National Health Survey: Health Literacy methodology

Latest release
Reference period
Next release Unknown
First release

Explanatory notes


1 This publication presents key indicators from the 2018 Health Literacy Survey (HLS), including information on:

  • nine domains of health literacy (such as how people find, understand and use health information, how they manage their health and interact with healthcare providers) together with:
  • key health risk factors and health conditions, and
  • demographic, socioeconomic characteristics.

2 The HLS was conducted throughout Australia from January 2018 to August 2018.

Scope of the survey

3 The HLS was conducted with a sample drawn from respondents 18 years and over who had already participated in the 2017-18 National Health Survey (NHS) and agreed to be contacted for further ABS surveys. As such the HLS data was combined with that of the NHS, and information related to survey scope, coverage, data collection, input coding and data quality issues for both the NHS and HLS are included below where relevant.

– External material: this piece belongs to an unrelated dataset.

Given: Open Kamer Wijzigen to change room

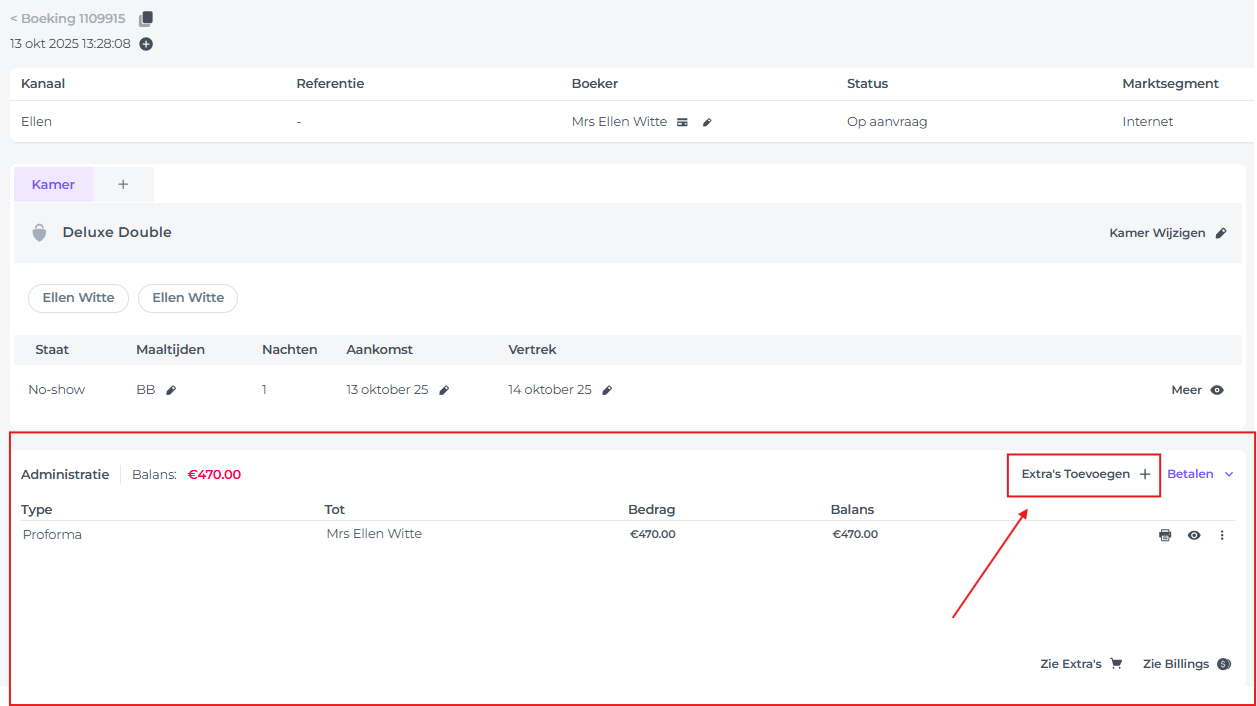Looking at the screenshot, I should 1167,233.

4 Urban and rural areas in all states and territories were included, while Very Remote areas of Australia and discrete Aboriginal and Torres Strait Islander communities were excluded. These exclusions are unlikely to affect national estimates, and will only have a minor effect on aggregate estimates produced for individual states and territories, excepting the Northern Territory where the population living in Very Remote areas accounts for around 20.3% of persons.

5 Non-private dwellings such as hotels, motels, hospitals, nursing homes and short-stay caravan parks were excluded from the survey. This may affect estimates of the number of people with some long-term health conditions (for example, conditions which may require periods of hospitalisation or long term care).

6 The HLS was limited to adults aged 18 years and over.

7 The following groups were excluded from the survey:

  • certain diplomatic personnel of overseas governments, customarily excluded from the Census and estimated resident population;
  • persons whose usual place of residence was outside Australia;
  • members of non-Australian Defence forces (and their dependents) stationed in Australia; and
  • visitors to private dwellings.

Sample design

8 Dwellings for the NHS were selected at random using a multistage area sample of private dwellings. The initial sample selected for the survey consisted of approximately 25,109 dwellings. This was reduced to a sample of 21,544 after sample loss (for example, households selected in the survey which had no residents in scope of the survey, vacant or derelict buildings, buildings under construction). Of those remaining dwellings, 16,376 (or 76.0%) were fully or adequately responding, yielding a total sample for the survey of 21,315 persons.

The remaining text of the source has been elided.